YOUR INSTRUCTIONS —
The answer must consist solely of the lines from the line with "This screenshot has width=513, height=381." to the end of the data below, transcribed exactly and with no pictures.

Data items
# # # # # # #

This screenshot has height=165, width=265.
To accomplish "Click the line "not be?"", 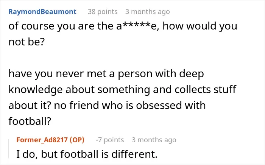I will [x=27, y=42].
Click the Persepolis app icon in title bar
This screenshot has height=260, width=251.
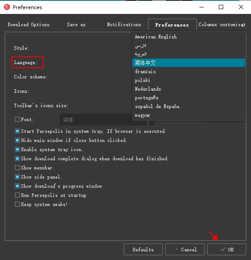[x=7, y=7]
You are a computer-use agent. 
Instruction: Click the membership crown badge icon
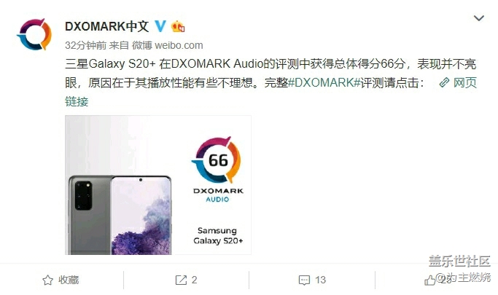click(x=178, y=26)
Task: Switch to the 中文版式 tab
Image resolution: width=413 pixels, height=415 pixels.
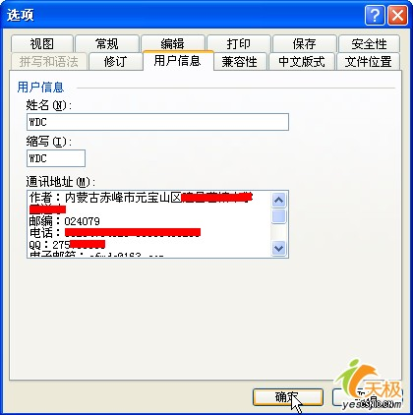Action: 302,61
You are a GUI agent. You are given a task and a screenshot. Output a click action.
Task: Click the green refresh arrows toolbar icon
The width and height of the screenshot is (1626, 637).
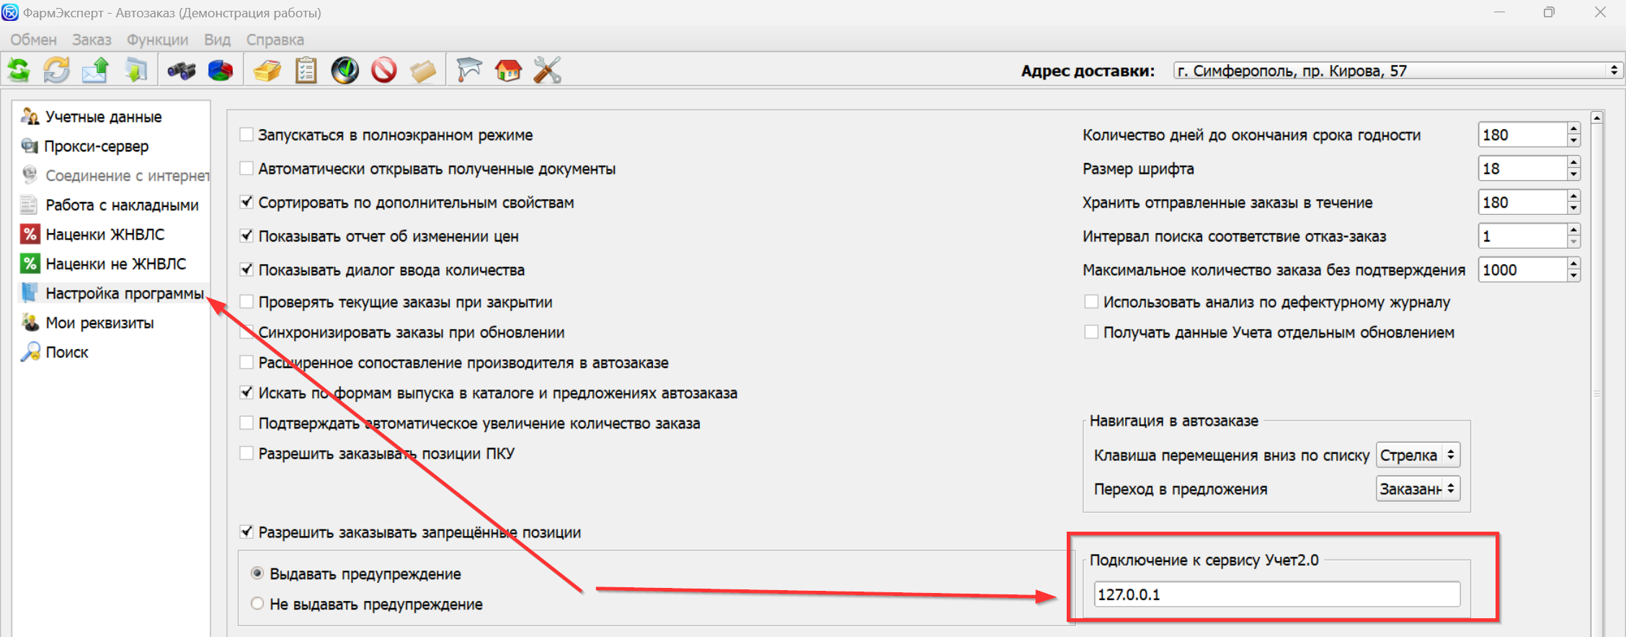[19, 71]
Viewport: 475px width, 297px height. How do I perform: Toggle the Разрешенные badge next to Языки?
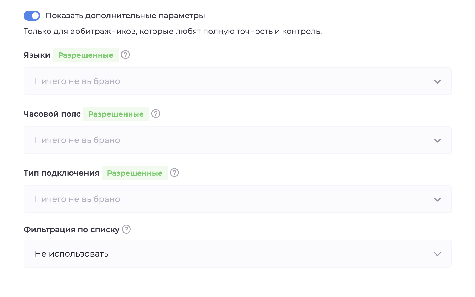(85, 55)
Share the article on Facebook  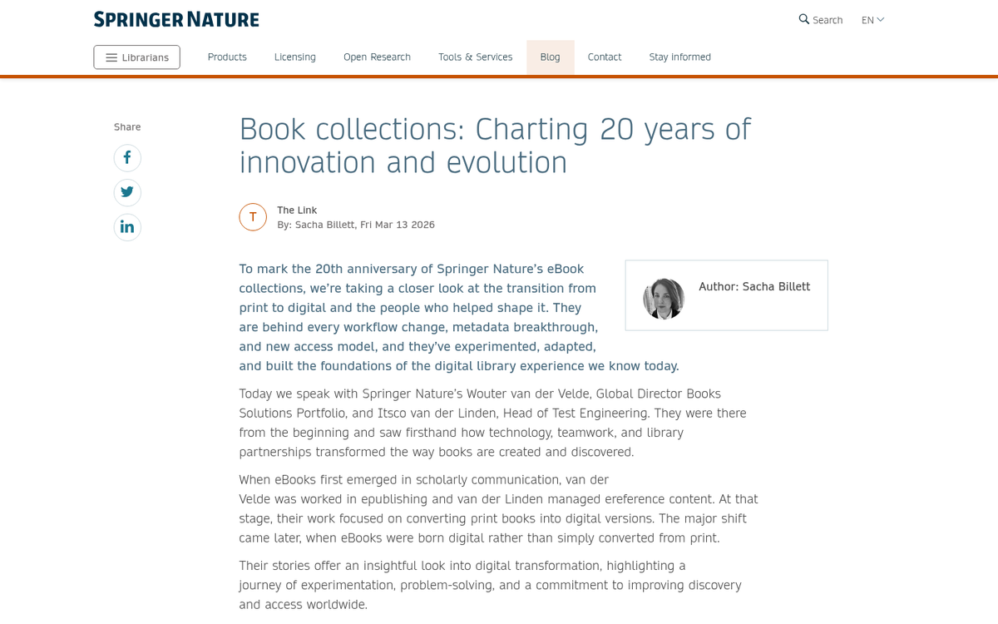(127, 157)
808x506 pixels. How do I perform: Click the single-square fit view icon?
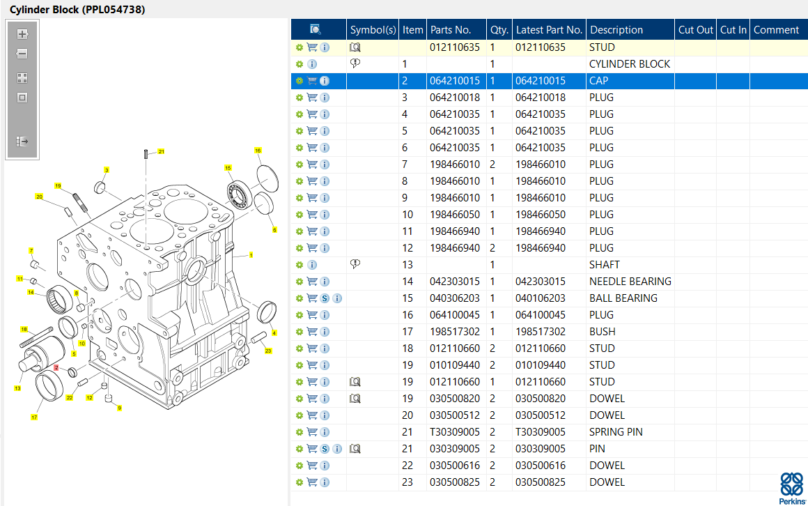pos(22,98)
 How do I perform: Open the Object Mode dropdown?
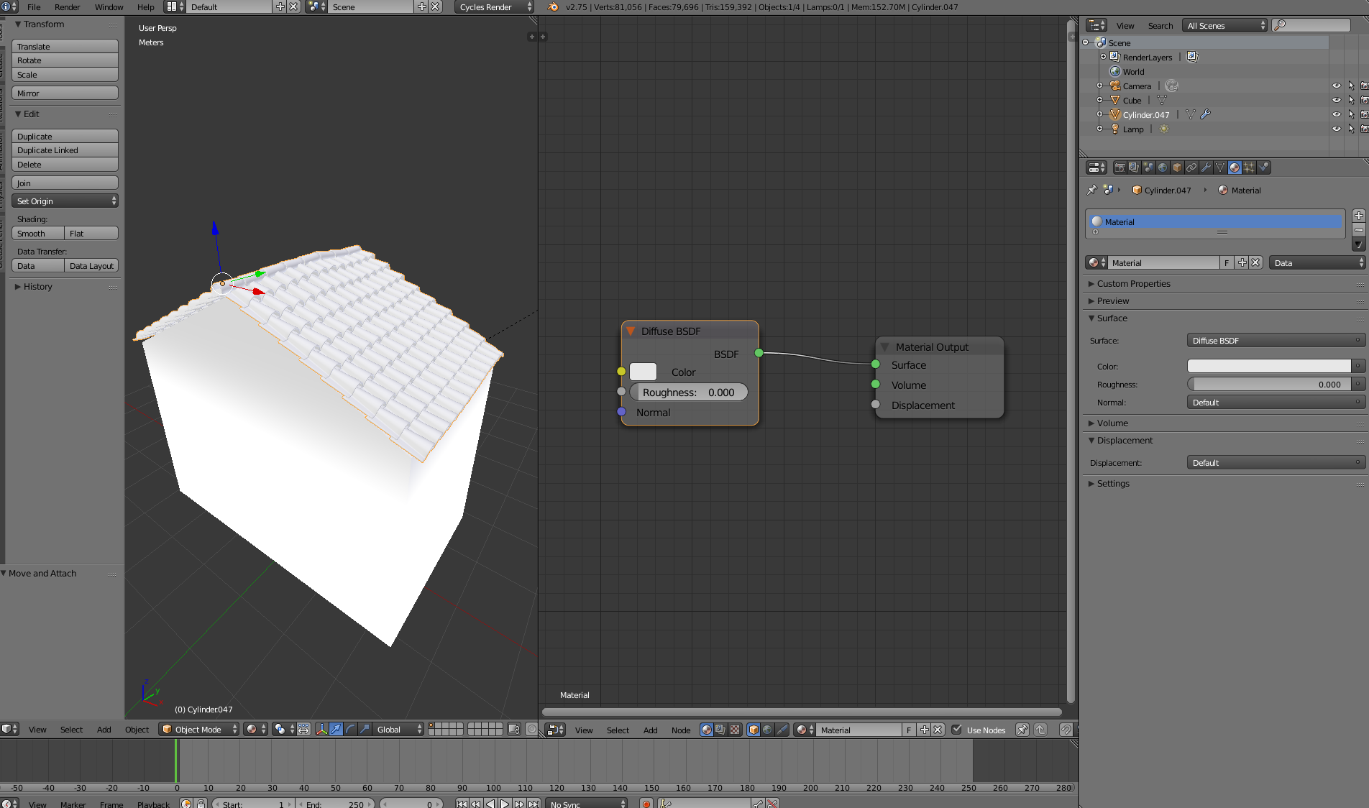click(x=198, y=730)
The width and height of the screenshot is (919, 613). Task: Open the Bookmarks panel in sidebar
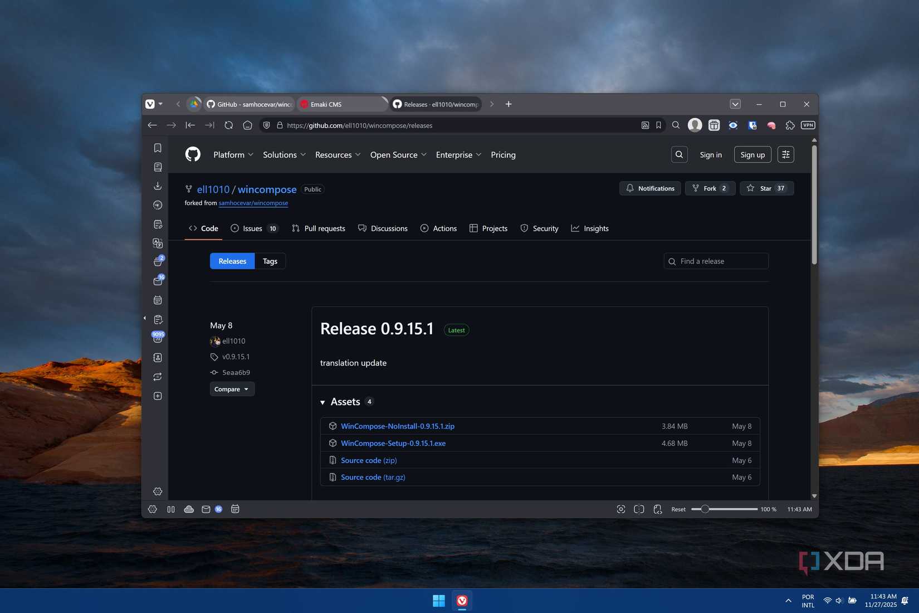point(158,148)
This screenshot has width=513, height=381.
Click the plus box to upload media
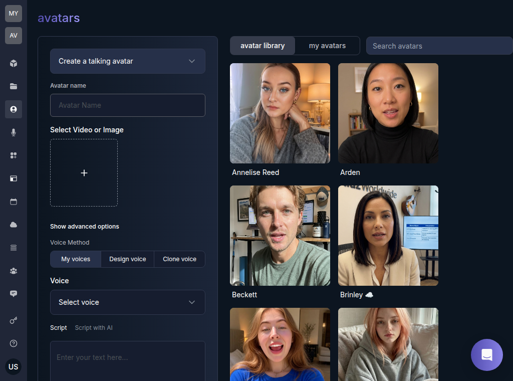point(84,173)
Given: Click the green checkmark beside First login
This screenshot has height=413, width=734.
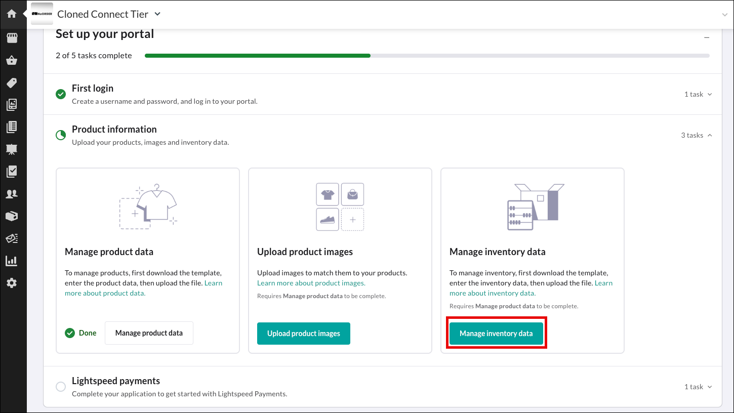Looking at the screenshot, I should [x=61, y=94].
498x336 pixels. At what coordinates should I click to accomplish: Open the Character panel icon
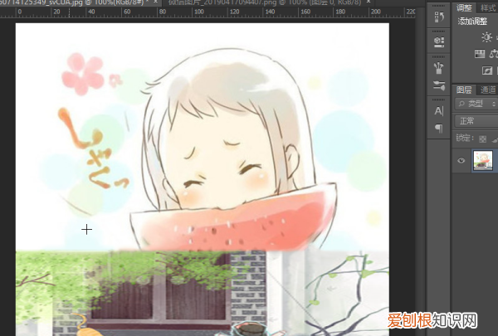coord(438,110)
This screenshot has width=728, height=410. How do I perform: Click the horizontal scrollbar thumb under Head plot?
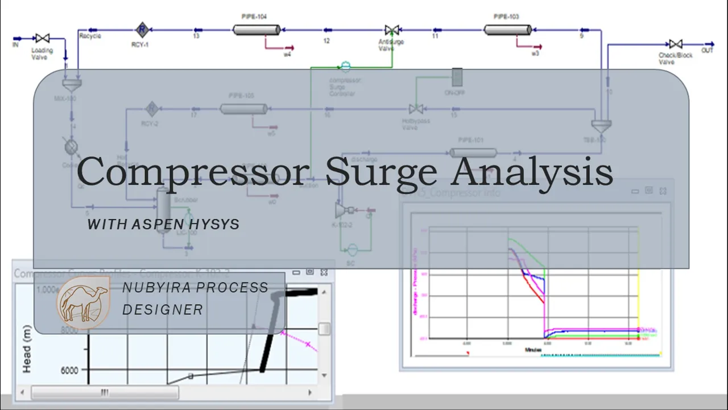point(105,392)
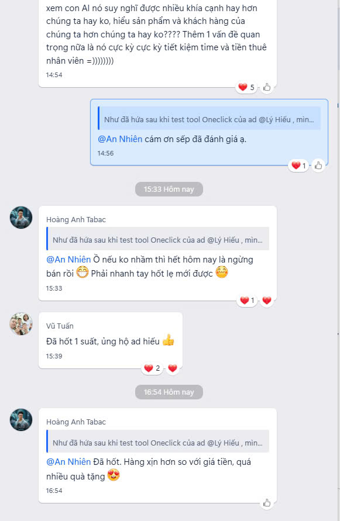Like the 16:54 message with thumbs-up
Viewport: 340px width, 521px height.
tap(267, 503)
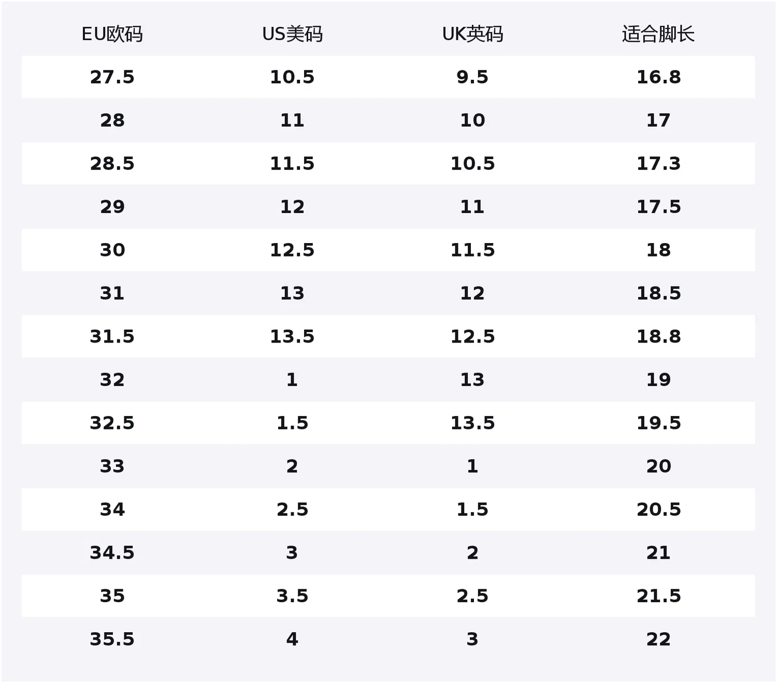The width and height of the screenshot is (777, 683).
Task: Click foot length 21.5 cell
Action: (658, 596)
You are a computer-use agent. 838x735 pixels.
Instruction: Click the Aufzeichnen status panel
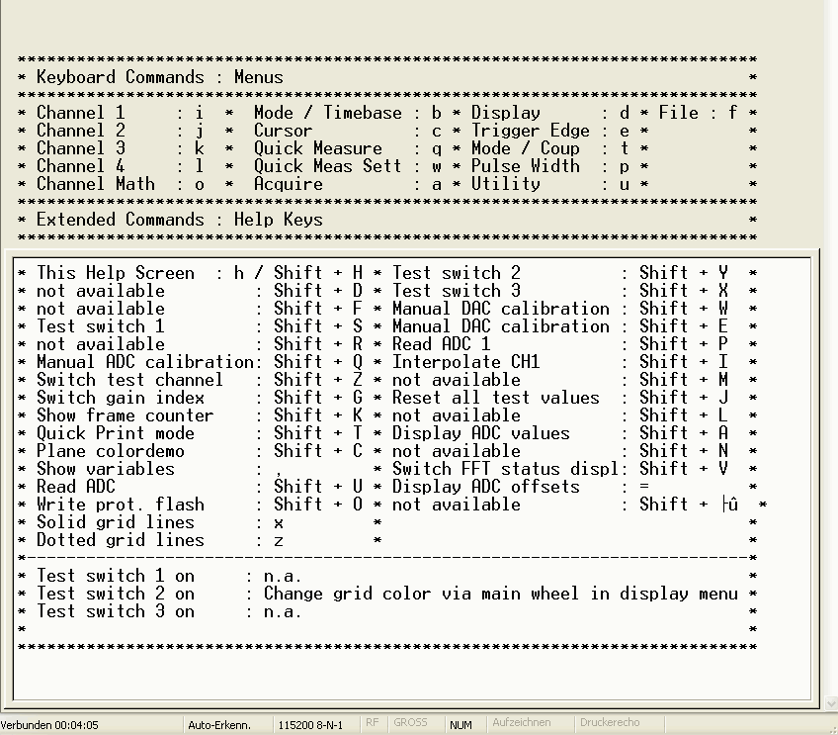coord(522,723)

# # # # # # #

COMPLETED EXERCISE —
This screenshot has width=513, height=381.
Click the plus box to upload media
point(84,173)
Given: Click the green checkmark beside First login
This screenshot has height=413, width=734.
Looking at the screenshot, I should [x=61, y=94].
498x336 pixels. At what coordinates should I click to accomplish: Open the Character panel icon
coord(438,110)
This screenshot has width=728, height=410. How do I perform: Click the horizontal scrollbar thumb under Head plot?
point(105,392)
Like the 16:54 message with thumbs-up
Viewport: 340px width, 521px height.
tap(267, 503)
The width and height of the screenshot is (777, 683).
Task: Click foot length 21.5 cell
Action: (658, 596)
You are a computer-use agent. 838x735 pixels.
Instruction: Click the Aufzeichnen status panel
coord(522,723)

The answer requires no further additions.